• DATA FOR THIS TASK:
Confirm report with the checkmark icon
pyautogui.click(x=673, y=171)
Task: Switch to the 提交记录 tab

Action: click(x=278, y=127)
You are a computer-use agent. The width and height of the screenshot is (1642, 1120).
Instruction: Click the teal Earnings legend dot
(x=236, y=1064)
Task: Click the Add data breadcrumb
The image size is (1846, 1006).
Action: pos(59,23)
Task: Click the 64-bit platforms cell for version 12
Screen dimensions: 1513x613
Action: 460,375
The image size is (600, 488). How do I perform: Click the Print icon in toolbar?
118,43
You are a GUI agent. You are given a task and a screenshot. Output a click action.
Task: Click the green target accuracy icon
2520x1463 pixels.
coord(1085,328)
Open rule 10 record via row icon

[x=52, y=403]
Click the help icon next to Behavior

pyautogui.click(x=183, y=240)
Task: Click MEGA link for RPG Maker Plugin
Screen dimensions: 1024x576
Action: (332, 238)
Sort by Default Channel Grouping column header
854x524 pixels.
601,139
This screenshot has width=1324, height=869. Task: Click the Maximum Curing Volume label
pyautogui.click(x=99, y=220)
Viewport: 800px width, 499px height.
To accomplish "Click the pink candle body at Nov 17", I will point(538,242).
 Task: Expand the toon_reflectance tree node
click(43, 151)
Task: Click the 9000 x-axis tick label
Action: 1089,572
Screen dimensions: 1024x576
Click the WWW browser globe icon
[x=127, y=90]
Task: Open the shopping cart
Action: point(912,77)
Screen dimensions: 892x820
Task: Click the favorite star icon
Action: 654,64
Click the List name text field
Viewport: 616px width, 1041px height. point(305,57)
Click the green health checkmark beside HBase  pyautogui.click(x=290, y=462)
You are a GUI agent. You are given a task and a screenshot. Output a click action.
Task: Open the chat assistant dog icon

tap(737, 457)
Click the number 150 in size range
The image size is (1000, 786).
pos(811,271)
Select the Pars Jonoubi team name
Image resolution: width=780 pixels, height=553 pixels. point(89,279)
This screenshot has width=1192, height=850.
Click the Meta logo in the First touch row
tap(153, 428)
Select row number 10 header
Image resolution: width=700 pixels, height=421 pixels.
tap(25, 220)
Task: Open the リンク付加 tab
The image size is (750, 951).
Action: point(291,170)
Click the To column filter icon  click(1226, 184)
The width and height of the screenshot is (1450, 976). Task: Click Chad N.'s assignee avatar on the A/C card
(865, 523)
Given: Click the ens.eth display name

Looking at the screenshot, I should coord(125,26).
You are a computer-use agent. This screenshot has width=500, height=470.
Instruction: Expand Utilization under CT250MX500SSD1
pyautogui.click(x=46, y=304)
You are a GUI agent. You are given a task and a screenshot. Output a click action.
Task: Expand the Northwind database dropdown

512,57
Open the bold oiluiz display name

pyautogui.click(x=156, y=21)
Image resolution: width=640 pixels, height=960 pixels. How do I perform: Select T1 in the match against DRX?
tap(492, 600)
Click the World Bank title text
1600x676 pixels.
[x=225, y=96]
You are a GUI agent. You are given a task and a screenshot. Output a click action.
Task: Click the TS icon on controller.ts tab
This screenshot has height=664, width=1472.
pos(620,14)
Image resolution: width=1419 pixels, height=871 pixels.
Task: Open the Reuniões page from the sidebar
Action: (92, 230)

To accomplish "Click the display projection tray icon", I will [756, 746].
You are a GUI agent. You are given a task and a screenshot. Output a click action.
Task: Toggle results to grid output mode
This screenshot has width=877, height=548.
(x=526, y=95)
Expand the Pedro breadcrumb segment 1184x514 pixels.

• ACTIVITY: Which lines in the records above contain the string "green"? Copy them.

• RESULT OF THIS TASK:
Task: Click the green target accuracy icon
Click the green health checkmark beside HBase  pyautogui.click(x=290, y=462)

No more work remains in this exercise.